[YOUR OBJECTIVE] Every line of the entries below from the one containing "مانشيتات محلية (888, 67)" to the one containing "[إيران : قصفنا", both ends included, must be written out exactly. No other line belongs in the answer.

[DATASET RECORDS]
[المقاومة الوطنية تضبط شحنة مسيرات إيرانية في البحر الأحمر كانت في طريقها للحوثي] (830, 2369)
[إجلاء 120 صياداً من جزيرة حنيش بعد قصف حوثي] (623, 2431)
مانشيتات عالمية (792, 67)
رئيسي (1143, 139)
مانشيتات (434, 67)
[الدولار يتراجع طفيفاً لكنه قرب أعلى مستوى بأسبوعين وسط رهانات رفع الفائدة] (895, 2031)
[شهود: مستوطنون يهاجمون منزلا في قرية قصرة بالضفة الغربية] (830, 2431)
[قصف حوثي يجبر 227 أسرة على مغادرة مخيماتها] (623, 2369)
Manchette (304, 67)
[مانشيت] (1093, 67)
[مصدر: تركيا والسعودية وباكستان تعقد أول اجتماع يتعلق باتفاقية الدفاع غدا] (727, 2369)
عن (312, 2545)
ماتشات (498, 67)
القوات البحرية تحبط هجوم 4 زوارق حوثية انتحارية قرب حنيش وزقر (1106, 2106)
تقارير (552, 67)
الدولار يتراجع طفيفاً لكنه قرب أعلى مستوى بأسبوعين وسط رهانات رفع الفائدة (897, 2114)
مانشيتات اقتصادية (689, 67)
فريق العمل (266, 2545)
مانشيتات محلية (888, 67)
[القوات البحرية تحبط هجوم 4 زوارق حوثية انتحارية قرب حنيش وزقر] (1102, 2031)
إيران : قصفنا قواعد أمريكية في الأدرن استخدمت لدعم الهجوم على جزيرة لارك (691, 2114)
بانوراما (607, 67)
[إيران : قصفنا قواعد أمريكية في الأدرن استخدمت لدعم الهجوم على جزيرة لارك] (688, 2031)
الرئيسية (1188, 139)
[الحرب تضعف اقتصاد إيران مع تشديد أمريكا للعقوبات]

[RESPONSE BELOW]
مانشيتات محلية (888, 67)
[القوات البحرية تحبط هجوم 4 زوارق حوثية انتحارية قرب حنيش وزقر] (1102, 2031)
إيران : قصفنا قواعد أمريكية في الأدرن استخدمت لدعم الهجوم على جزيرة لارك (691, 2114)
بانوراما (607, 67)
[إيران : قصفنا قواعد أمريكية في الأدرن استخدمت لدعم الهجوم على جزيرة لارك] (688, 2031)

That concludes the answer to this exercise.